+efficiently with disjoint set data structure, and is crucial to keep the
+graph compact, given the very large number of constraints generated when
+type checking.
+
+\subsection{(Web) REPL}
+
+Finally, we take a break from the types by giving a brief account of the
+design of our REPL, being a good example of modular design using various
+constructs dear to the Haskell programmer.
+
+Across our codebase we make use of a \emph{monad transformers} named
+\texttt{KMonadT}. Without delving into the details of \texttt{KMonadT}
+or of monad transformers,\footnote{See
+ \url{https://en.wikibooks.org/wiki/Haskell/Monad_transformers.}}
+computation done inside \texttt{KMonadT} can easily retrieve and modify
+the environment and throw various kind of errors, be them parse error,
+type errors, etc. Moreover, \texttt{KMonadT} being a monad
+\emph{transformers}, we can `plug in' other monads to have access to
+other facilities, such as input/output.
+
+That said, the REPL is represented as a function in \texttt{KMonadT}
+consuming input and hopefully producing output. Then, frontends can
+very easily written by marshalling data in and out of the REPL:
+\begin{Verbatim}
+data Input
+ = ITyCheck String -- Type check a term
+ | IEval String -- Evaluate a term
+ | IDecl String -- Declare something
+ | ...
+
+data Output
+ = OTyCheck TmRefId [HoleCtx] -- Type checked term, with holes
+ | OPretty TmRefId -- Term to pretty print, after evaluation
+ | OHoles [HoleCtx] -- Just holes, classically after loading a file
+ | ...
+
+-- KMonadT is parametrised over the type of the variables, which depends
+-- on how deep in the term structure we are. For the REPL, we only deal
+-- with top-level terms, and thus only `Id' variables---top level names.
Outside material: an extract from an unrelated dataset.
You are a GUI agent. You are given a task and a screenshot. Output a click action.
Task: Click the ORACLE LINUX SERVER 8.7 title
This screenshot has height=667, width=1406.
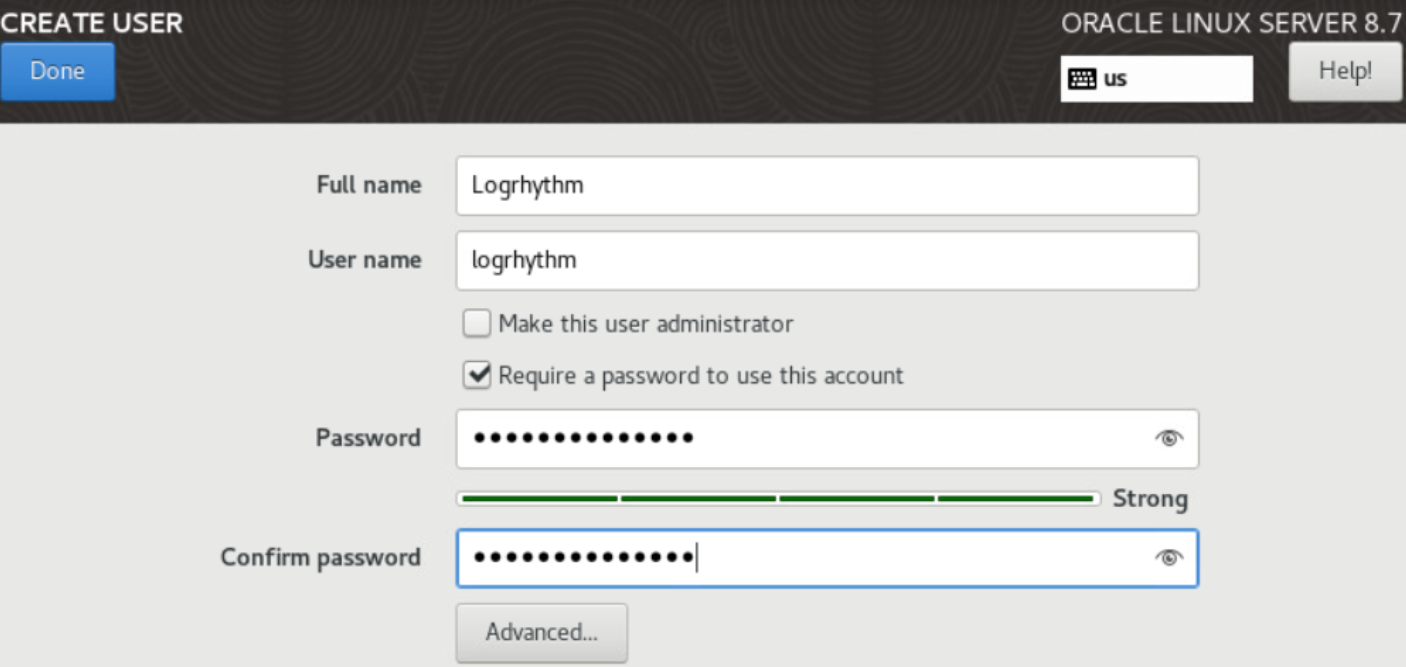coord(1232,24)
+type REPL m = KMonadT Id m
+
+repl :: ReadFile m => Input -> REPL m Output
+\end{Verbatim}
+The \texttt{ReadFile} monad embodies the only `extra' action that we
+need to have access too when running the REPL: reading files. We could
+simply use the \texttt{IO} monad, but this will not serve us well when
+implementing front end facing untrusted parties accessing the application
+running on our servers. In our case we expose the REPL as a web
+application, and we want the user to be able to load only from a
+pre-defined directory, not from the entire file system.
+
+For this reason we specify \texttt{ReadFile} to have just one function:
+\begin{Verbatim}
+class Monad m => ReadFile m where
+ readFile' :: FilePath -> m (Either IOError String)
+\end{Verbatim}
+While in the command-line application we will use the \texttt{IO} monad
+and have \texttt{readFile'} to work in the `obvious' way---by reading
+the file corresponding to the given file path---in the web prompt we
+will have it to accept only a file name, not a path, and read it from a
+pre-defined directory:
+\begin{Verbatim}
+-- The monad that will run the web REPL. The `ReaderT' holds the
+-- filepath to the directory where the files loadable by the user live.
+-- The underlying `IO' monad will be used to actually read the files.
+newtype DirRead a = DirRead (ReaderT FilePath IO a)
+
+instance ReadFile DirRead where
+ readFile' fp =
+ do -- We get the base directory in the `ReaderT' with `ask'
+ dir <- DirRead ask
+ -- Is the filepath provided an unqualified file name?
+ if snd (splitFileName fp) == fp
+ -- If yes, go ahead and read the file, by lifting
+ -- `readFile'' into the IO monad
+ then DirRead (lift (readFile' (dir </> fp)))
+ -- If not, return an error
+ else return (Left (strMsg ("Invalid file name `" ++ fp ++ "'")))
+\end{Verbatim}
+Once this light-weight infrastructure is in place, adding a web
+interface was an easy exercise. We use Jasper Van der Jeugt's
+\texttt{websockets} library\footnote{Available at
+ \url{http://hackage.haskell.org/package/websockets}.} to create a proxy
+that receives JSON messages with the user input, turns them into
+\texttt{Input} messages for the REPL, and then sends back a JSON message
+with the response. Moreover, each client is handled in a separate
+threads, so crashes of the REPL in single threads will not bring the
+whole application down.
+
+On the clients side, we had to write some JavaScript to accept input
+from a form, and to make the responses appear on the screen. The web
+prompt is publicly available at \url{http://bertus.mazzo.li}, a sample
+session is shown Figure \ref{fig:web-prompt-one}.